(Instrucciones):
1. Copia otra vez el fragmento del artículo sobre el Liceu que va desde "El Gran Teatre del" hasta "precedentes en España.", incluido este último, y cambia "sociedad" por "comunidad".
2. Según el artículo sobre el Liceu, ¿en qué fecha se inauguró el teatro?
3. Sigue escribiendo el artículo sobre el Liceu a partir del punto donde termina.

(Documento fuente):
Reportajes
ÓA 256 (II): El Liceu, la fábrica de sueños del Mediterráneo. Perspectiva histórica
Con una actividad ininterrumpida durante 175 años, el Gran Teatre se convirtió, ya desde mediados del pasado siglo, en una referencia internacional para la lírica
El coliseo barcelonés se inauguró el 4 de abril de 1847 gracias a una iniciativa privada. Con una actividad ininterrumpida durante 175 años, el Gran Teatre se convirtió, ya desde mediados del pasado siglo, en una referencia internacional para la lírica. En este artículo se repasan algunos de los hitos liceístas. Además ya es posible consultar detalles de la historia del teatro en los Annals del Liceu, una base de datos que recoge información artística, fotografías, programas de mano y otros documentos relativos a las temporadas del teatro en sus 175 años de historia. Este arduo trabajo de digitalización se puso en marcha en 2019 y ya está en su etapa final.
El Gran Teatre del Liceu de Barcelona es el bastión de la lírica del sur de Europa. Sus raíces están estrechamente vinculadas a la sociedad civil de la capital catalana, detalle que lo convirtió desde su fundación en un modelo único en el continente. En 175 años de historia por su escenario han pasado los más grandes intérpretes de todos los tiempos, construyendo una trayectoria memorable que ha sabido superar las adversidades, la más reciente en enero de 1994, cuando un incendio lo redujo a cenizas. Una vez más, la sociedad en pleno apostó por su inmediata reconstrucción, reinaugurándose en octubre de 1999 con Turandot (Puccini) y continuando con un legado patrimonial sin precedentes en España.
En todos estos años, el coliseo catalán no solo ha sido en el motor de la lírica del país, sino también un escenario puntero por innovación, recursos y voluntad artística, enfrentándose ahora a los retos que el siglo XXI depara para el género. La ópera italiana, eslava, wagneriana, francesa o el bel canto romántico han sido parte de un devenir que ha tenido en las grandes voces su punto de referencia. En las últimas tres décadas, el Petit Liceu –su Servicio Educativo– ha descubierto los secretos de la ópera, la música y las artes escénicas a más de un millón de niños, mientras que las nuevas tecnologías hacían posible que parte de su programación pudiera salir de sus paredes. El Liceu ha podido llegar a los hogares de los ciudadanos en diversos formatos y también ha sido pionero en las retransmisiones de ópera en las pantallas de cine, haciendo también accesibles sus actividades a personas discapacitadas.

(Datos proporcionados):
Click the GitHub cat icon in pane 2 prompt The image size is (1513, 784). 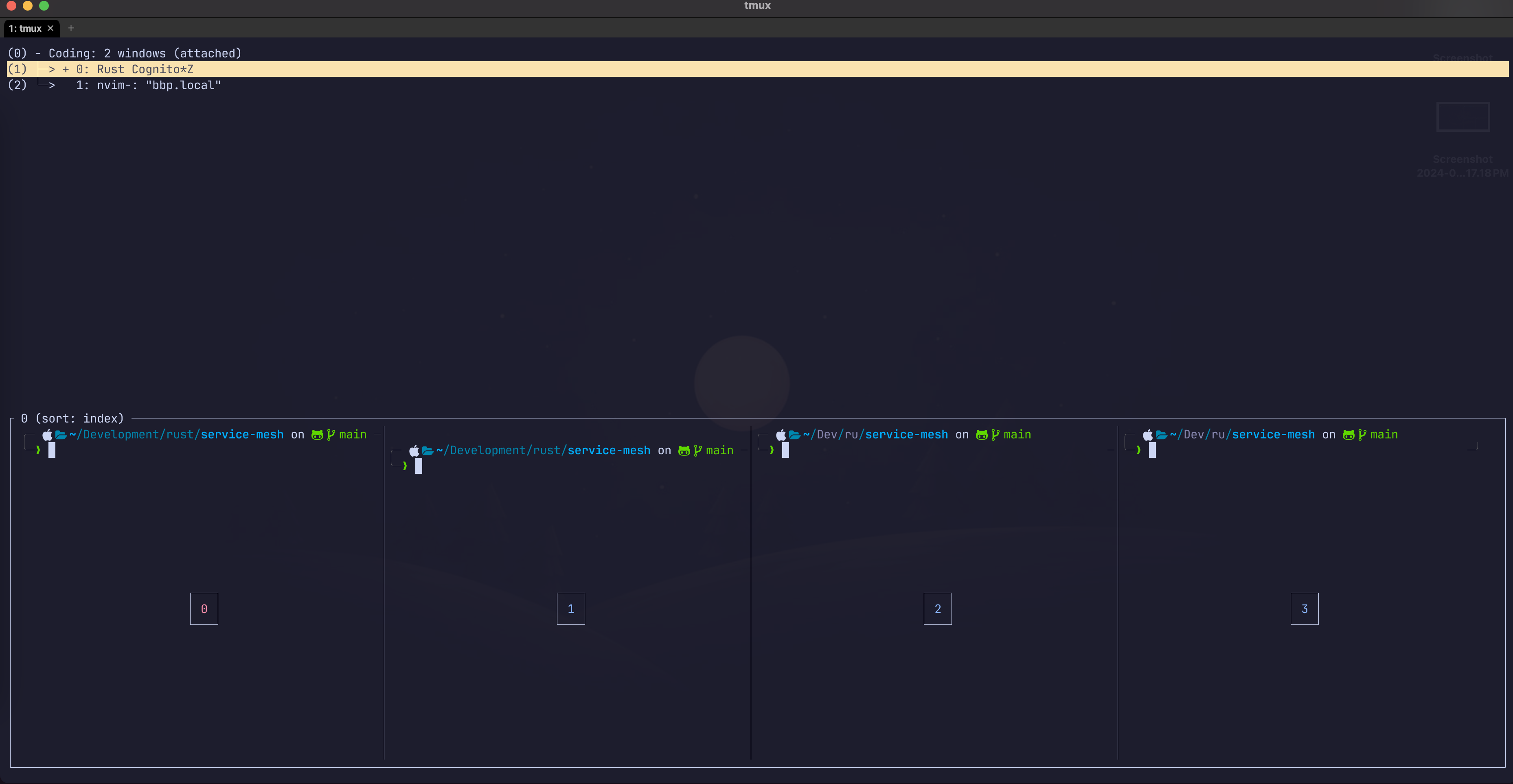click(x=981, y=435)
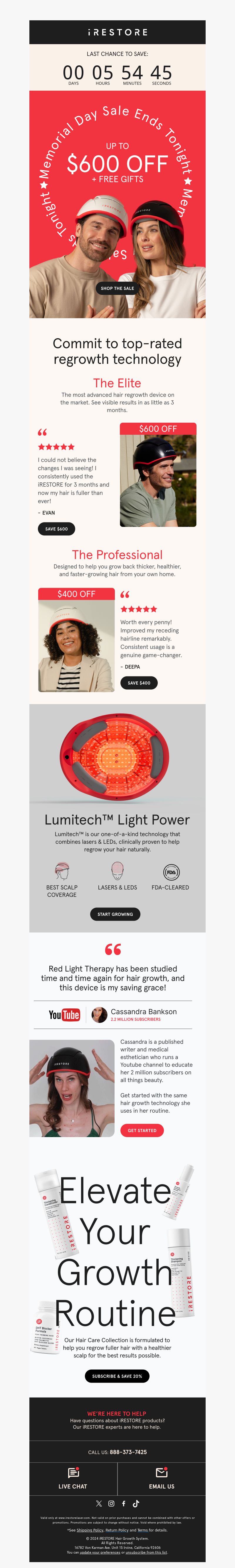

(Respuestas):
1.
El Gran Teatre del Liceu de Barcelona es el bastión de la lírica del sur de Europa. Sus raíces están estrechamente vinculadas a la comunidad civil de la capital catalana, detalle que lo convirtió desde su fundación en un modelo único en el continente. En 175 años de historia por su escenario han pasado los más grandes intérpretes de todos los tiempos, construyendo una trayectoria memorable que ha sabido superar las adversidades, la más reciente en enero de 1994, cuando un incendio lo redujo a cenizas. Una vez más, la comunidad en pleno apostó por su inmediata reconstrucción, reinaugurándose en octubre de 1999 con Turandot (Puccini) y continuando con un legado patrimonial sin precedentes en España.

2. El 4 de abril de 1847.

3.
Fachada histórica Liceu
Miradas estéticas
El Liceu ha ido madurando con su público. Además del disfrute de unos cuerpos estables en constante superación y de las mejores voces de la lírica nacional e internacional, los liceístas han podido ir abriendo su mirada estética gracias a propuestas innovadoras y hasta provocadoras, críticas con la sociedad y osadas desde el punto de vista teatral. Por el escenario del Gran Teatre han desfilado en las últimas décadas los discursos dramatúrgicos más dispares, algunos más acertados que otros, pero contar con un discurso artístico plural es la obligación de un teatro público, tanto como seducir a sus fieles seguidores con espectáculos que lleven un mensaje, que gusten y emocionen.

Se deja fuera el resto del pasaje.